(What you will do)
1. Answer these questions using the excerpt:
(a) Whose van drove by as the writer headed to the sidewalk?
(b) How old does the writer say she is now?
(c) What was the title of the writer's senior thesis?
2. Reproduce the excerpt verbatim from "There is an" to "for college admission.".

I wrote and watched for about an hour, and I packed up only when I begrudgingly admitted I had ESL lesson plans to write. As I threw out my trash and headed to the sidewalk, a National Grid van drove by, and Eric’s white beard shown in the sun. He waved a big wave and said, “Catherine!”, and I smiled.

There is an ease to small-town living that I don’t know if I could live without.

Faces and Illuminated Manuscripts

I wander into the throng of people, past the long table covered in delicious-looking food, and into the gallery. I haven’t been in this building in nearly two years; the tile floors and walls of windows remind me of creative writing classes and theatre monologues and my first interview for college admission.

Now I’m twenty-four years old and attending the senior project of a fellow lit-journal friend. I’m not sure who I’ll run into, who will glance at me from across the room and smile (or not smile). I rarely like to read about the projects first – the words get all tied up in my mind and crowd out what my eyes are seeing – so I skip ahead and look at the repetition of trees and brick building edges. In the center is a dark, tiny room, with illuminated manuscripts meticulously created. Candles flicker, and I want to reach out and touch despite the “Please Do Not Touch” sign.

I know it’s hers when I see the faces, familiar faces that I can’t put names to. The oil paintings watch us as we gaze, and I’m shocked at the enormity of time and material and space this takes up.

[My senior thesis was “Poetry and Music”, a mere hour and ten minutes of my hardest and best and most exhausting work. English, German, Italian : aria, song, jazz. That was two years ago.]

I know why I’ve come when I run into an old professor, a man who sat across from me in a Salzburg coffee shop and didn’t have to pretend he was interested in our conversation. We stand talking, he, his wife, another art professor, and I.

Teaching Latin at a Christian school. Love it.

What’s next?

THIS. or THIS. or THIS.

You’ve got the moxie for that.

And even though I’ve never heard the word “moxie” other than soda, I know what it means, and I smile.

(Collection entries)
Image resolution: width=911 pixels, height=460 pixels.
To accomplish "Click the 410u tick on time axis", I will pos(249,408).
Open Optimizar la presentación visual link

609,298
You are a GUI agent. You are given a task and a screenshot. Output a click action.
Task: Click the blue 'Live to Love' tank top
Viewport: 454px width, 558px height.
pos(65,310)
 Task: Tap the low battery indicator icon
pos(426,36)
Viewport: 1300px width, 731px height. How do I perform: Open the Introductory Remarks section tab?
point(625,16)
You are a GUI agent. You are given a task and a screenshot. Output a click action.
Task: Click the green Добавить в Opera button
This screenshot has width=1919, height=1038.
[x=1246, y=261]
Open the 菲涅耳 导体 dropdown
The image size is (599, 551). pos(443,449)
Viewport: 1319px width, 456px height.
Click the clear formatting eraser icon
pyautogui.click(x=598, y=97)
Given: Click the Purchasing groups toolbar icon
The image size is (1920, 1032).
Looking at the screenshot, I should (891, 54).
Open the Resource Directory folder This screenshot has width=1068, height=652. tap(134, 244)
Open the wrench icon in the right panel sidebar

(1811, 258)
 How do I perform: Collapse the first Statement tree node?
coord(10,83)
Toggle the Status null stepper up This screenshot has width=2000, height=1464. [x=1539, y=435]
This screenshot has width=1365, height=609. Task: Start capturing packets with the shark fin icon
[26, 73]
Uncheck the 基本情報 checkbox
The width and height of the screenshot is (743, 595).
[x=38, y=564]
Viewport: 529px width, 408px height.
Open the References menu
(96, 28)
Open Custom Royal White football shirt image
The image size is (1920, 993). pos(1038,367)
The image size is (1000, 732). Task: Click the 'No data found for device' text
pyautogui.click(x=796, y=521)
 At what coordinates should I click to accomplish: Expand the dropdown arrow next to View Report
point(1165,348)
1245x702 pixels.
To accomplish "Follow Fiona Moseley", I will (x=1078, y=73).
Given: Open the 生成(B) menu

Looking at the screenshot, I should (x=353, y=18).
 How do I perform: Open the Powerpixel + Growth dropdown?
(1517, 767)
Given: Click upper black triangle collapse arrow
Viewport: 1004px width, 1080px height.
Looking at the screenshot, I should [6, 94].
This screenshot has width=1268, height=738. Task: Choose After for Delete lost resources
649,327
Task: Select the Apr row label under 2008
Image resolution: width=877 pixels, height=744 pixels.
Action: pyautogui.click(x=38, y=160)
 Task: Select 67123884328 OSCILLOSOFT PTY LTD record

(Expected outputs)
1.
(a) A National Grid van drove by.
(b) She is twenty-four years old.
(c) The title was "Poetry and Music".

2.
There is an ease to small-town living that I don’t know if I could live without.

Faces and Illuminated Manuscripts

I wander into the throng of people, past the long table covered in delicious-looking food, and into the gallery. I haven’t been in this building in nearly two years; the tile floors and walls of windows remind me of creative writing classes and theatre monologues and my first interview for college admission.